** Start Text to read **

The aforesaid object of the present invention is further attained by providing a method and apparatus for rolling mill control constituted as follows.

the set-up rolling conditions including the target values of rolling load, strip width and strip crown and the actuator set values in respect of the stock material to be rolled first, are calculated before rolling of the stock material on the basis of externally provided rolling information,

and when the deviation between the target strip crown for the previous strip and the target strip crown for the next strip on the delivery side of the final stand is non-zero in rolling the next strip after rolling the previous strip, the deviation is multiplied by a pre-set adjustment coefficient and further multiplied by the strip thickness ratio expressed as the ratio of strip thickness on the delivery side of the pertinent stand to the strip thickness on the delivery side of the final stand to obtain a correction to the set value of the strip crown for the pertinent stand, the correction is added to the correction to the set value of the strip crown for the rolling mill stand preceding the pertinent stand multiplied by the heredity coefficient of the pertinent stand to obtain a correction to strip crown at the pertinent stand, and the actuator set values are successively corrected on the basis of the correction to strip crown;

wherein, instead of a non-zero deviation between the target strip crown for the next strip on the delivery side of the final stand and the target strip crown for the previous strip being taken as the criterion, a non-zero deviation between the target strip crown for the next strip and the observed strip crown of the previous strip may be taken as the criterion.

BRIEF DESCRIPTION OF THE DRAWINGS

A more complete appreciation of the present invention and many of the attendant advantages thereof will be readily obtained as the same becomes better understood by reference to the following detailed description when considered in connection with the accompanying drawings, wherein;

FIG. 1 is a block diagram showing the outline configuration of an embodiment of the apparatus of the present invention for the control of rolling mills, together with the rolling mills whereto the present invention applies;

FIG. 2 is a block diagram showing the detailed configuration of key elements of the embodiment; and

FIG. 3 is an explanatory diagram explaining the typical mode of rolling in rolling mills whereto the present invention is applied.

DETAILED DESCRIPTION OF THE EMBODIMENT

Referring now to the drawings, wherein like reference numerals designate identical or corresponding parts throughout the several views, and more particularly to FIG. 1 thereof, one embodiment of the present invention will be described.

The present invention is hereunder described in detail with reference to a preferred embodiment.

** End Text to read **
** Start Entries provided **

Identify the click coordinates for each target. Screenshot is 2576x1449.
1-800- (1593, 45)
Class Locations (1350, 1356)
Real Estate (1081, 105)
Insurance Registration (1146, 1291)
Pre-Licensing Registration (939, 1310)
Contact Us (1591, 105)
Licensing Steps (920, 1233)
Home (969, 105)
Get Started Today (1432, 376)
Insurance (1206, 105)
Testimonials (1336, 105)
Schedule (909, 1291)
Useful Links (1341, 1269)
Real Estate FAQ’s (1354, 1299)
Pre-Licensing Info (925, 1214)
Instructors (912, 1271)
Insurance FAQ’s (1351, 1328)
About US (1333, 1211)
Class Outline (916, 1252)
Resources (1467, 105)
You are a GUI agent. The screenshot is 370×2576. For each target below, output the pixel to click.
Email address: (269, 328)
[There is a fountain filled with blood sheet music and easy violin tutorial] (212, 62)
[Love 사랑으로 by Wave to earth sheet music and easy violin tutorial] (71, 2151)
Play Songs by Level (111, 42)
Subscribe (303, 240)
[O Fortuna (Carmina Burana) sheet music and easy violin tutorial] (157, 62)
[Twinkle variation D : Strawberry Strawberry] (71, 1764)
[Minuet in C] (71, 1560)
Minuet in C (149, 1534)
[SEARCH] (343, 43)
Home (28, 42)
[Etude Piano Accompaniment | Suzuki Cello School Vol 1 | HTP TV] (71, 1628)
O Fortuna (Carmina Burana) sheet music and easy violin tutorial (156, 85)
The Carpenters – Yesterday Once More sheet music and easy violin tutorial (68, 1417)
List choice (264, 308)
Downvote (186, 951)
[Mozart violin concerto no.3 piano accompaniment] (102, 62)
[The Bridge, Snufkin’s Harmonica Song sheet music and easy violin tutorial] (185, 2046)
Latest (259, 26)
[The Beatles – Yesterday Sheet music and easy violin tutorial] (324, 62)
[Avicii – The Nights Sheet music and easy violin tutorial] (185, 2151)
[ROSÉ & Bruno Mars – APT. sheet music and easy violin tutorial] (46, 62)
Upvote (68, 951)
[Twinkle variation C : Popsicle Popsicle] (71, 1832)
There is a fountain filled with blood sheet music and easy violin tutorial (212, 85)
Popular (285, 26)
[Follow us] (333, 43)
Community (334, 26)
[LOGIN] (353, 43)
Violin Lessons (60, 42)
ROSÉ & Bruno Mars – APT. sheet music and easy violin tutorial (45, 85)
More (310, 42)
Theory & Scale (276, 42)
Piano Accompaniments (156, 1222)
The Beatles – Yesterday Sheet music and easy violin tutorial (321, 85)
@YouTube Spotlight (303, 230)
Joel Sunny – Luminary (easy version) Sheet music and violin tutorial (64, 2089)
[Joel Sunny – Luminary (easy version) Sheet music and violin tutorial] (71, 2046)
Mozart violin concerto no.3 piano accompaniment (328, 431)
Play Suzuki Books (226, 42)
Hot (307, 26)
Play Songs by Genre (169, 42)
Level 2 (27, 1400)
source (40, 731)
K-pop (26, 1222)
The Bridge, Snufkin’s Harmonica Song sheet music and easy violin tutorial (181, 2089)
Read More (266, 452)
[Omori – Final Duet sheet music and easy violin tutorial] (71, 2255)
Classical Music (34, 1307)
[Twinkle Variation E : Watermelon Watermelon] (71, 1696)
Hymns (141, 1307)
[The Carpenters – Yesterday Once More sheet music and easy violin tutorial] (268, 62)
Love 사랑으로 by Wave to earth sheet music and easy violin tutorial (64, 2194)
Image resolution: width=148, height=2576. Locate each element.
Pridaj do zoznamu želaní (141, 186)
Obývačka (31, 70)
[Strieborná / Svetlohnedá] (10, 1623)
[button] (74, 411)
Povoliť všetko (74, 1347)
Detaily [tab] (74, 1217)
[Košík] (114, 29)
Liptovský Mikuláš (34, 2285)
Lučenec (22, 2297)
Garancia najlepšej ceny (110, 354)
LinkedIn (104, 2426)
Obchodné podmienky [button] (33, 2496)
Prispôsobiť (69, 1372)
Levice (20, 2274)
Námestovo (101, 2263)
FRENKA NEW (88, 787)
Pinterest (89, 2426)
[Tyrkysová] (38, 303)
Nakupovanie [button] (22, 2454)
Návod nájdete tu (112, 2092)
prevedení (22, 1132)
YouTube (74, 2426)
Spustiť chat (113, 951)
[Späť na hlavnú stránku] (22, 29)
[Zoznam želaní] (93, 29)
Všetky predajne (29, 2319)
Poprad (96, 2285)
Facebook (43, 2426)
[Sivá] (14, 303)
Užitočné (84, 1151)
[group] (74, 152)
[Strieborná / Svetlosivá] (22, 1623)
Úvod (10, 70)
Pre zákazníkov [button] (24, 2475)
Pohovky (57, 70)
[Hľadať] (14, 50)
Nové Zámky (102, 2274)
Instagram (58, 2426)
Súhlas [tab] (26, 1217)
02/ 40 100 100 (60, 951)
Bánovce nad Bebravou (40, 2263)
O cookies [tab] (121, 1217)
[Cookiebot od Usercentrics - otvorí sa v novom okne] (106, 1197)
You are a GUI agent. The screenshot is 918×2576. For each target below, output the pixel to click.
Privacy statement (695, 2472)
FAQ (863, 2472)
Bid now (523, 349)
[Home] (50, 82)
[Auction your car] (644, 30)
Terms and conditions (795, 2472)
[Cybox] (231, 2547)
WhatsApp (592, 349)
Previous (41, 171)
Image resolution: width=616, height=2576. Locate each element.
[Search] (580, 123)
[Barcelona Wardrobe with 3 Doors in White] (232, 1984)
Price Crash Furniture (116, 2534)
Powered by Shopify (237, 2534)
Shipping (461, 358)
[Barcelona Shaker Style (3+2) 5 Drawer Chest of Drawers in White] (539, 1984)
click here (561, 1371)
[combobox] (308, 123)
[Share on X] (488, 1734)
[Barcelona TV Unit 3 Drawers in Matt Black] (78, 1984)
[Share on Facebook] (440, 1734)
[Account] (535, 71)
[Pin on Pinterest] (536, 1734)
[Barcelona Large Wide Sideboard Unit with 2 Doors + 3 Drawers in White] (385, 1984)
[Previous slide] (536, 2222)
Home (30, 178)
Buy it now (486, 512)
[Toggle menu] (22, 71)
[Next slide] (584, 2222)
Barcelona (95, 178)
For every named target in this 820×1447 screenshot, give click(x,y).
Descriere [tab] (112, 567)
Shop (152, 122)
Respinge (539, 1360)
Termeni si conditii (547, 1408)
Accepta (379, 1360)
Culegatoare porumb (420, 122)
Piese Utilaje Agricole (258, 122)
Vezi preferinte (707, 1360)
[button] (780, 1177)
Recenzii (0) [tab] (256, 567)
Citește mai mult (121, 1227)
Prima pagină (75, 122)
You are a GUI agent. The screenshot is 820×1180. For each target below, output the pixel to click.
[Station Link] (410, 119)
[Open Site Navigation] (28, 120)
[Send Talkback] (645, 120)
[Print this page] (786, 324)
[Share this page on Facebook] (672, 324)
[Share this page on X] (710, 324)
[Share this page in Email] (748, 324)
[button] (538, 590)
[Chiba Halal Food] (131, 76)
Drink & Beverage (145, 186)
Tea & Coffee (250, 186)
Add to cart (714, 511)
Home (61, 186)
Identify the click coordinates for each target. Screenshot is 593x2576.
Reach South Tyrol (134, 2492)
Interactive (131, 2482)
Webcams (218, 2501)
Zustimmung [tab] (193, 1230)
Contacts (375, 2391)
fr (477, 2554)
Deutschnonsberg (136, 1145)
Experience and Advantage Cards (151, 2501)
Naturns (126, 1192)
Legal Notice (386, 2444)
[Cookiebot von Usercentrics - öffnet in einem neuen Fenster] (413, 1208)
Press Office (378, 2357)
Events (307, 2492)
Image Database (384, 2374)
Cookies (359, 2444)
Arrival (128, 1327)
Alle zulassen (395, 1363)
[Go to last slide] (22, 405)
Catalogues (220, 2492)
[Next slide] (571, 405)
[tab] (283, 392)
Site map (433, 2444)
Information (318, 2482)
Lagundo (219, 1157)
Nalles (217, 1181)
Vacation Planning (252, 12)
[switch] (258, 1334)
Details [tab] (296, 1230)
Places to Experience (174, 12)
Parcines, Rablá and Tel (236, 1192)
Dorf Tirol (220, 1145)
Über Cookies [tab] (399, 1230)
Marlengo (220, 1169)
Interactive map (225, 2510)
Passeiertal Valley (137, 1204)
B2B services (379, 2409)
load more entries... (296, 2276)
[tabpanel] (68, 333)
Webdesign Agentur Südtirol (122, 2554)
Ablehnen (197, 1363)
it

** End Entries provided **

▸ Problems
1. Check each statement below against the rolling mill passage and answer yes or no, quoting the words of the passage that settle it: (a) The set-up rolling conditions are calculated before the stock material is rolled. (b) FIG. 2 shows the outline configuration of the apparatus together with the rolling mills. (c) The deviation in target strip crown is multiplied by a pre-set adjustment coefficient.
2. Reproduce the rolling mill passage from "A more complete" up to and including "invention is applied.".

▸ Task-by-task results
1.
(a) Yes: "are calculated before rolling of the stock material on the basis of externally provided rolling information"
(b) No: "FIG. 2 is a block diagram showing the detailed configuration of key elements of the embodiment"
(c) Yes: "the deviation is multiplied by a pre-set adjustment coefficient"

2.
A more complete appreciation of the present invention and many of the attendant advantages thereof will be readily obtained as the same becomes better understood by reference to the following detailed description when considered in connection with the accompanying drawings, wherein;

FIG. 1 is a block diagram showing the outline configuration of an embodiment of the apparatus of the present invention for the control of rolling mills, together with the rolling mills whereto the present invention applies;

FIG. 2 is a block diagram showing the detailed configuration of key elements of the embodiment; and

FIG. 3 is an explanatory diagram explaining the typical mode of rolling in rolling mills whereto the present invention is applied.